**What the exercise asks:**
Transcribe only what runs from the line containing "800x523 pixels. Task: Click" through the final line below, exactly, and leave every picture out.

**Data extract:**
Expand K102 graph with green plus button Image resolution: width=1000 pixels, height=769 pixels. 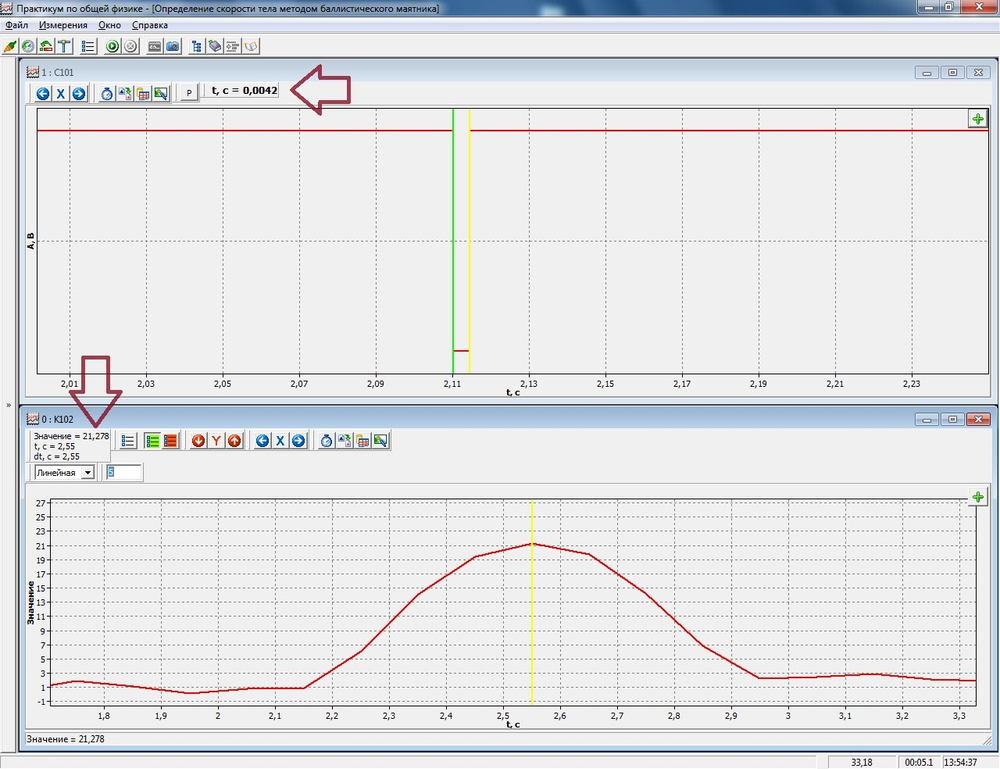pos(977,497)
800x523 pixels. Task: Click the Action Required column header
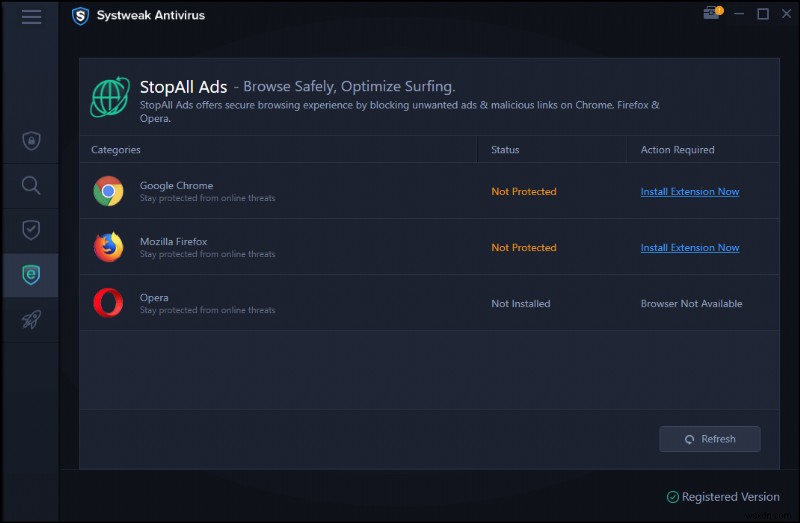point(677,150)
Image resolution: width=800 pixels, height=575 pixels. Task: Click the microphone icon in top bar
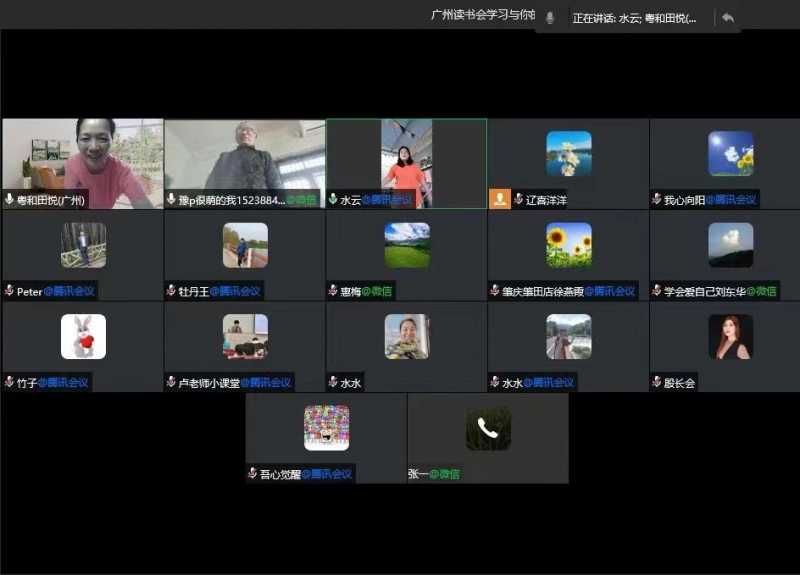click(x=549, y=18)
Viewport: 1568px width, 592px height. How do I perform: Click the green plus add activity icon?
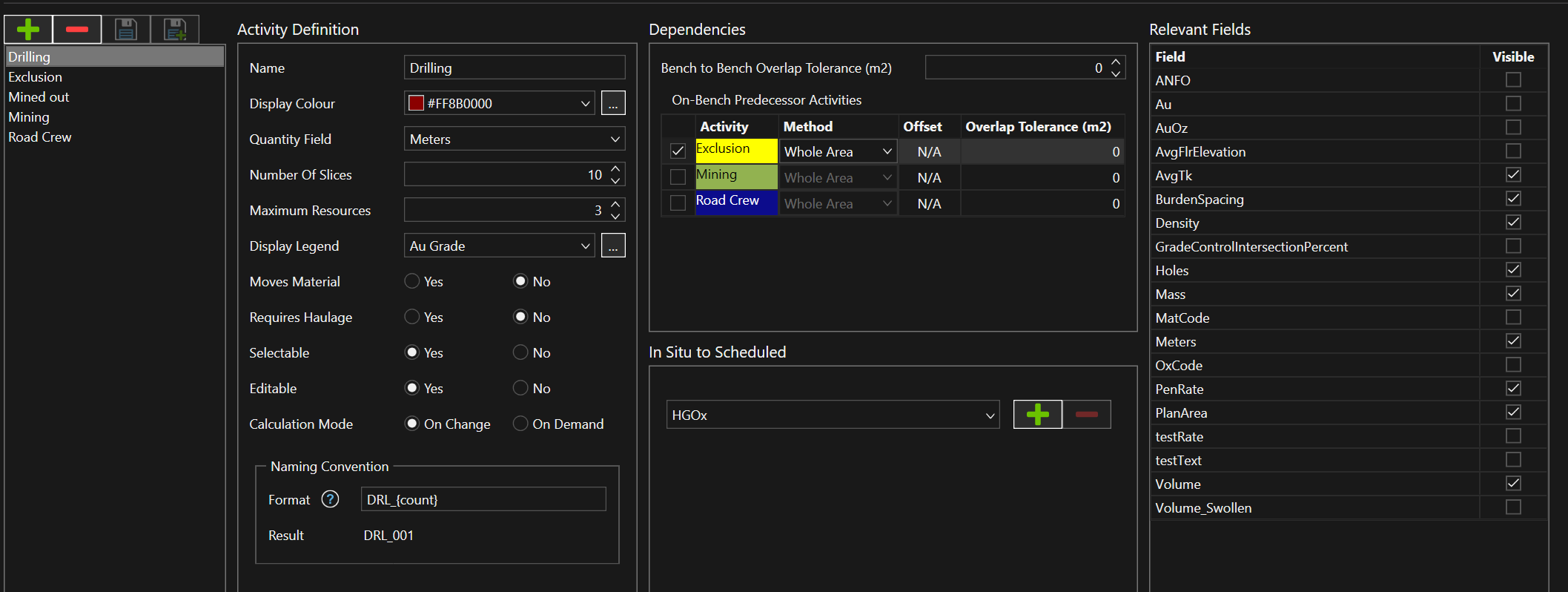28,30
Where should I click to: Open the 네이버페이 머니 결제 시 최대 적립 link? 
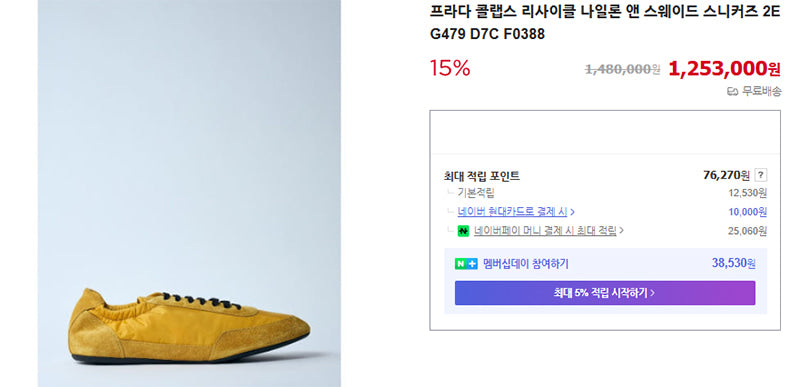pyautogui.click(x=545, y=231)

**Solved problem:**
800x523 pixels. Task: Click the Action Required column header
point(677,150)
Image resolution: width=800 pixels, height=575 pixels. Task: Click the microphone icon in top bar
click(x=549, y=18)
Viewport: 1568px width, 592px height. How do I perform: Click the green plus add activity icon?
28,30
Where should I click to: Open the 네이버페이 머니 결제 시 최대 적립 link? 
pyautogui.click(x=545, y=231)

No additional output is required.